Investigators at Ann & Robert H. Lurie Children's Hospital of Chicago report a case of Wilson disease (WD) in a 10-year-old-boy presenting with 3 months of increasingly severe spasmodic muscle cramps and weakness in lower extremities, upper extremities, and cramps in face and chest. Calf palpation was tender, and hyperpigmented flat lesions were present over ankles, knees, and elbows. Eye exam showed Kayser-Fleischer rings and sunflower cataracts. Creatine kinase, aspartate aminotransferase, and alanine aminotransferase were elevated, hemoglobin was low, and urinalysis revealed myoglobinuria. MRI of muscle and muscle biopsy were negative, serum ceruloplasmin was low, 24 h urine copper was elevated, and liver biopsy showed fibrosis and positive staining for copper. Rhabdomyolysis developed after the operation, attributed to the use of succinylcholine. Brain MRI showed symmetric changes in the basal ganglia. Following trientene chelation therapy for WD, symptoms and laboratory abnormalities resolved. [1]
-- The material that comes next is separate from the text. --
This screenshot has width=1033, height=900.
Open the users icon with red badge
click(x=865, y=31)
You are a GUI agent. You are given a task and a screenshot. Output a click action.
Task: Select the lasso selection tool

COMMENT. The clinical presentation of WD or hepatolenticular degeneration is variable and a number of different syndromes are recognized in addition to the classical syndrome described by Wilson in 1912. The classical syndrome, in children of 10 to 15 years, presents with bulbar symptoms. Rigidity of skeletal musculature follows, and an extrapyramidal type of hypertonus resembling that of the Parkinsonian syndrome is associated with a constant tremor. Tendon reflexes are usually normal. Any stimulus provokes spasms, and a diagnosis of tetanus may be entertained. Myotonia is also described [2]. The Rosen, Kuntz et al case-report describes a WD syndrome with muscle cramps.